**EXERCISE BRIEF**.
Copy, in full, each line of the material that holds the word "this".

**EXERCISE INPUT**.
::::::
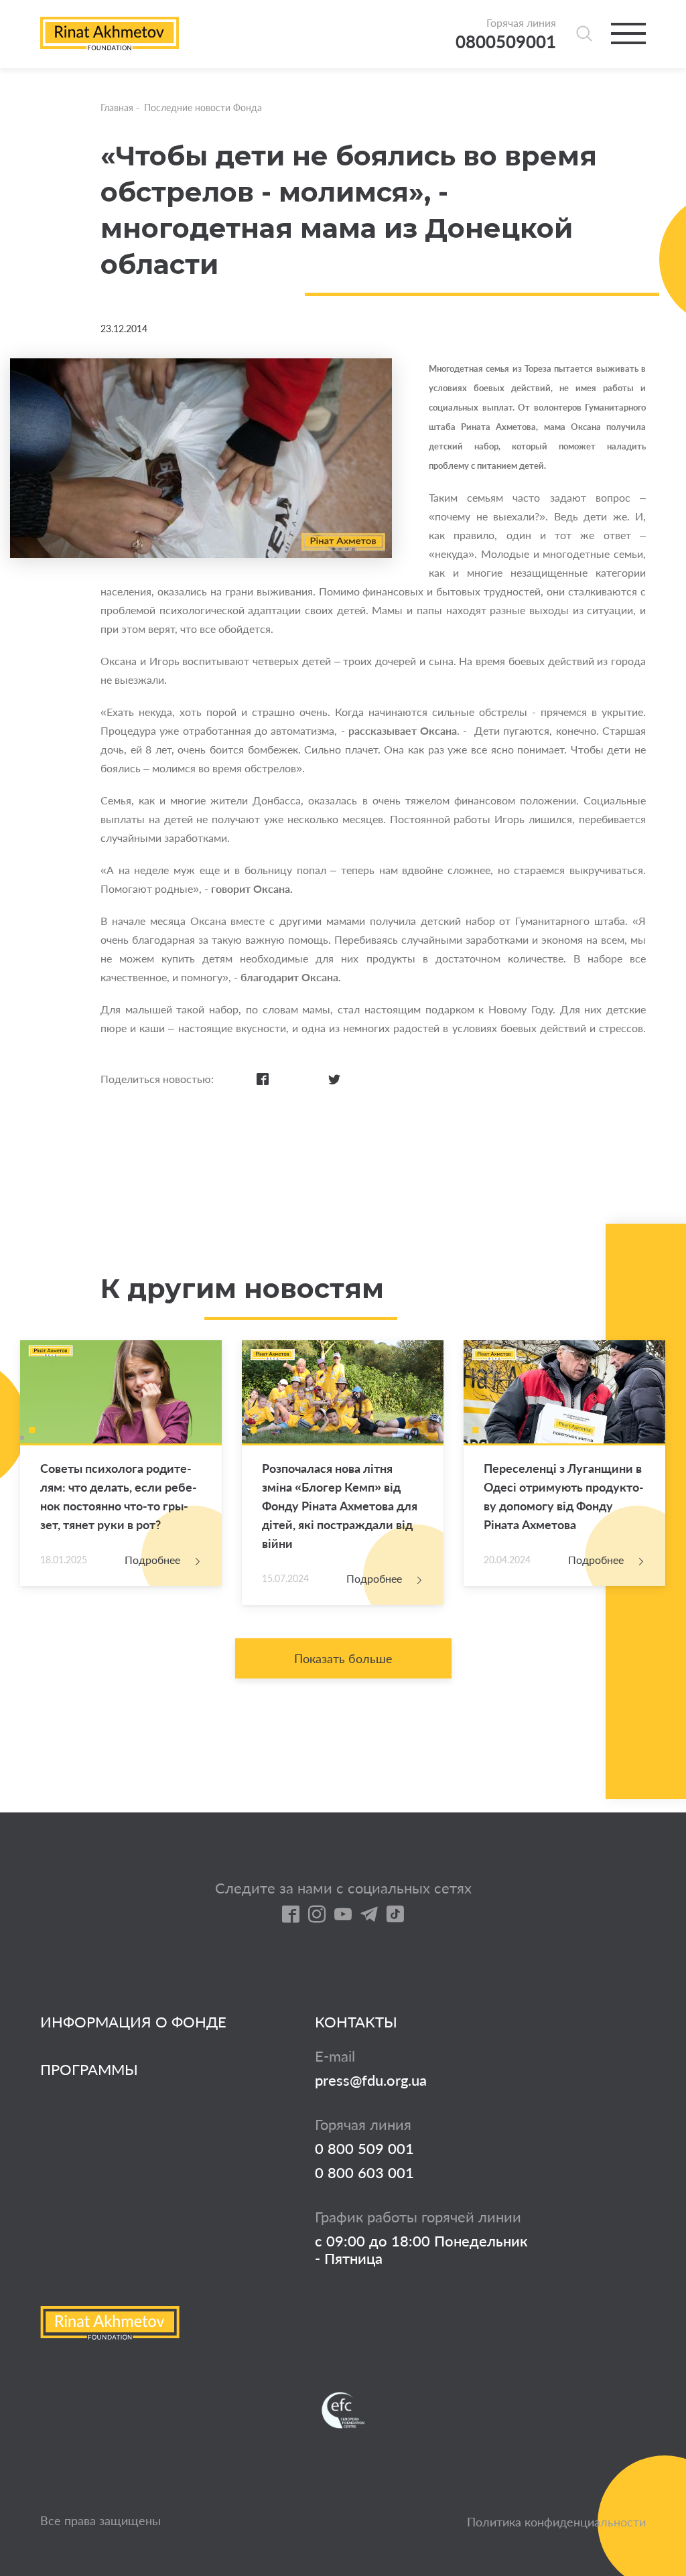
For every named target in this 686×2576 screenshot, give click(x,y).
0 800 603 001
::::::
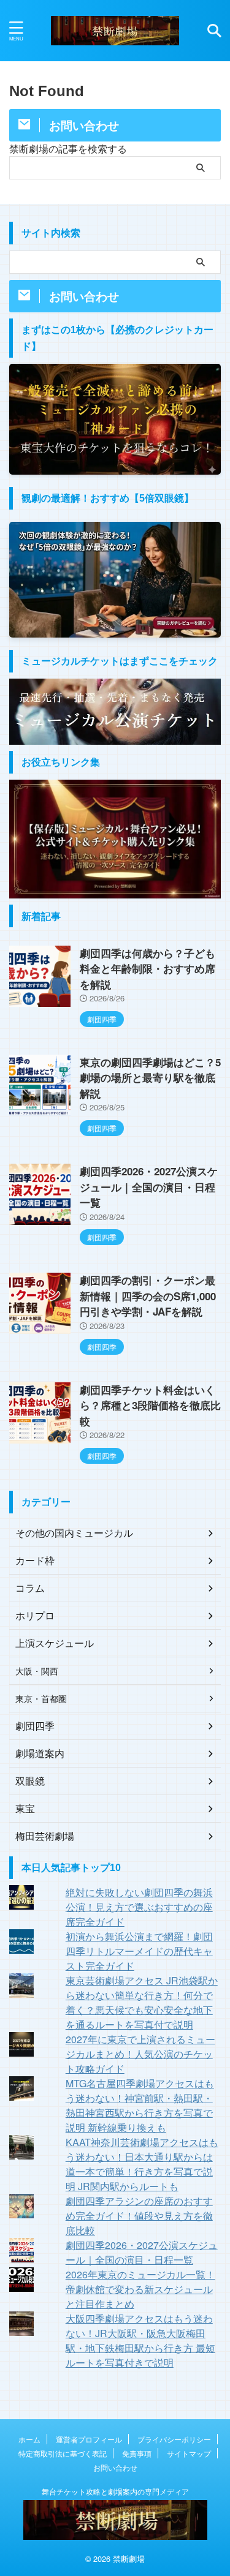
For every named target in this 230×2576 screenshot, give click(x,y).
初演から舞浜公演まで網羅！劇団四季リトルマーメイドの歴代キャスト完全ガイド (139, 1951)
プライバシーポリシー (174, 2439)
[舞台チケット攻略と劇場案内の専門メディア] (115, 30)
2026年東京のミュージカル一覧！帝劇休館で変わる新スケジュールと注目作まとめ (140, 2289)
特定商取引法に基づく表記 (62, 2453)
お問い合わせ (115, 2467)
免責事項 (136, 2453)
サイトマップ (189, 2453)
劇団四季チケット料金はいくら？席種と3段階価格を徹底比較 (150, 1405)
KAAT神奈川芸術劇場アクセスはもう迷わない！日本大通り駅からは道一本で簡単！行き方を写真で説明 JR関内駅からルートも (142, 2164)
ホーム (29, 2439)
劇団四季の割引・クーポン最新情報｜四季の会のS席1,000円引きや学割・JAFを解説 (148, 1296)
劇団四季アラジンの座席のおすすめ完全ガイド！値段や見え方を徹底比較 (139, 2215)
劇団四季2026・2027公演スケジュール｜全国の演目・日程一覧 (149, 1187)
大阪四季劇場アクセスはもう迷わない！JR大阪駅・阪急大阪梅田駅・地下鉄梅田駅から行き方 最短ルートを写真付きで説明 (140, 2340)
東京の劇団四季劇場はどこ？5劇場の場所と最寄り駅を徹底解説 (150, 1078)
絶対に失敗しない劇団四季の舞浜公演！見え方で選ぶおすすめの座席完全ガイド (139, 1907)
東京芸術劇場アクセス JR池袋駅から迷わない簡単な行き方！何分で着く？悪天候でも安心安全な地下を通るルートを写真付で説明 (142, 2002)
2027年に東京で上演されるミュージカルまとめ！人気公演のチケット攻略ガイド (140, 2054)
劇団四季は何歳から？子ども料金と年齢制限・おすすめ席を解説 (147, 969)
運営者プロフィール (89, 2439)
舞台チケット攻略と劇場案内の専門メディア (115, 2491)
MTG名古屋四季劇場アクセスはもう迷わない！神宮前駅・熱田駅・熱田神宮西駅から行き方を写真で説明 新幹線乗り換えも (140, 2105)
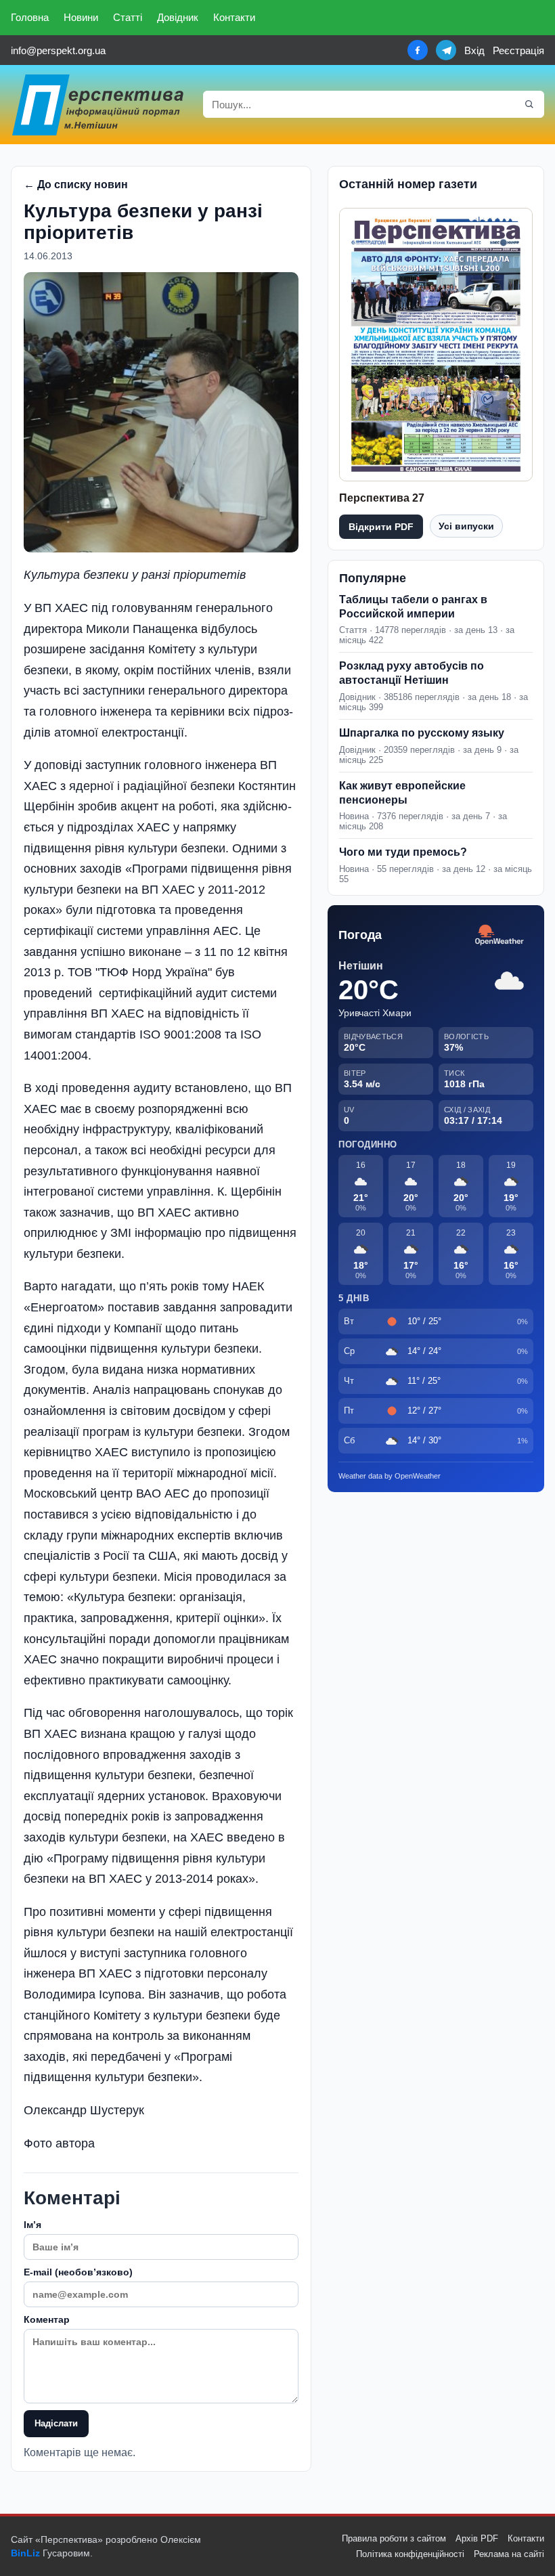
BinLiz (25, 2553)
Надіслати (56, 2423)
::::::
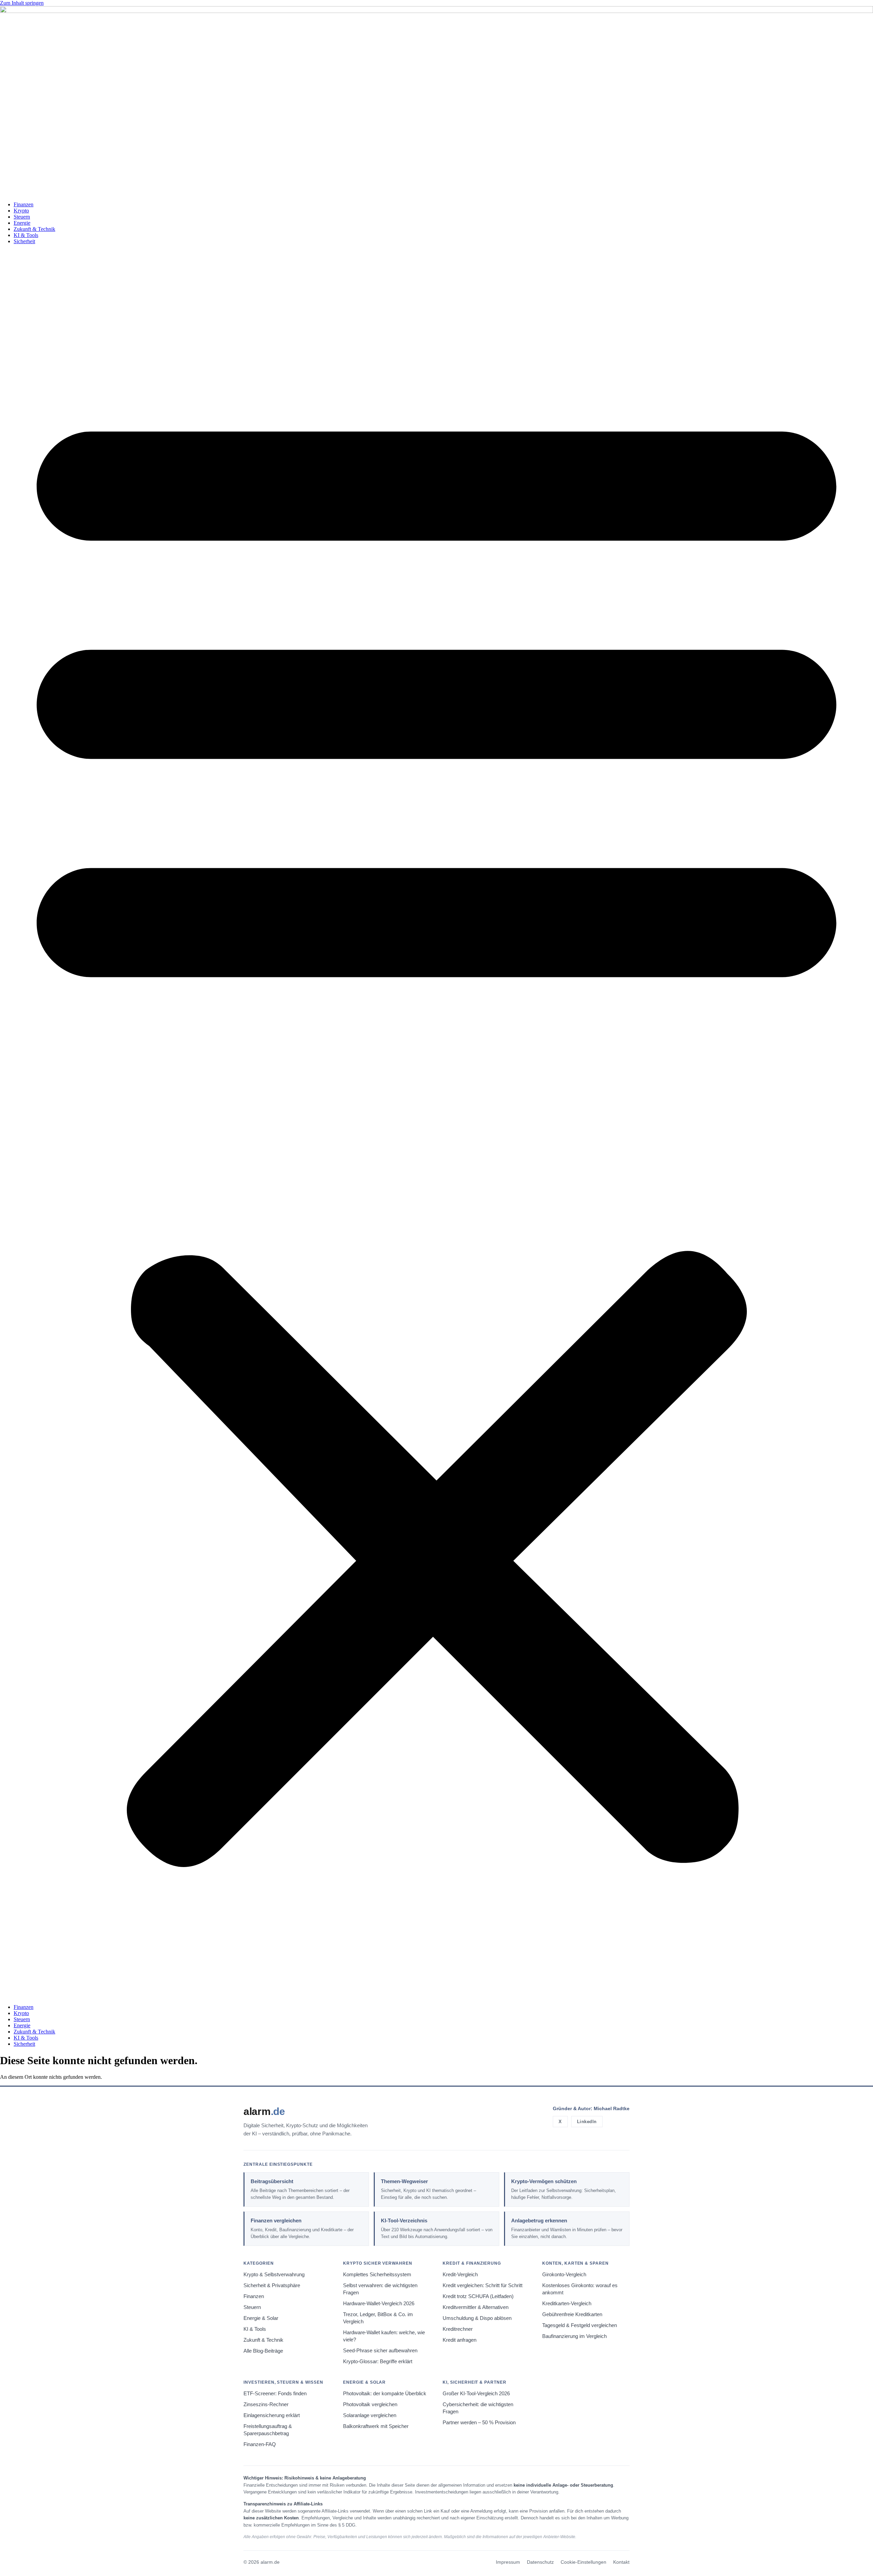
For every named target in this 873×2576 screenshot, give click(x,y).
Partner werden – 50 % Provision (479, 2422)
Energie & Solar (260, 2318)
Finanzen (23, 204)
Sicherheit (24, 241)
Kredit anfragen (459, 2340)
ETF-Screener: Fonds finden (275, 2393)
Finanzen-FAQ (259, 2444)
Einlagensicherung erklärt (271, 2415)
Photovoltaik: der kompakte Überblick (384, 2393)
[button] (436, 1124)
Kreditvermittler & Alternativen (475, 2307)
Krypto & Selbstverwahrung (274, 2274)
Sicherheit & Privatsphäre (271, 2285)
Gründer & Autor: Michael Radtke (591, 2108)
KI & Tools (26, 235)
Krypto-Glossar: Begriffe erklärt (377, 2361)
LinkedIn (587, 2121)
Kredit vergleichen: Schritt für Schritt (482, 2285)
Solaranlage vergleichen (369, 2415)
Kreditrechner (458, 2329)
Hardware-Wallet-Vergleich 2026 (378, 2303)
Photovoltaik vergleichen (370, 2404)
::::::
**TASK ANSWER**.
For every named target in this 686×2576 screenshot, give click(x,y).
For every named target in this 230×2576 screenshot, give click(x,y).
For every named target in this 873×2576 screenshot, give click(x,y).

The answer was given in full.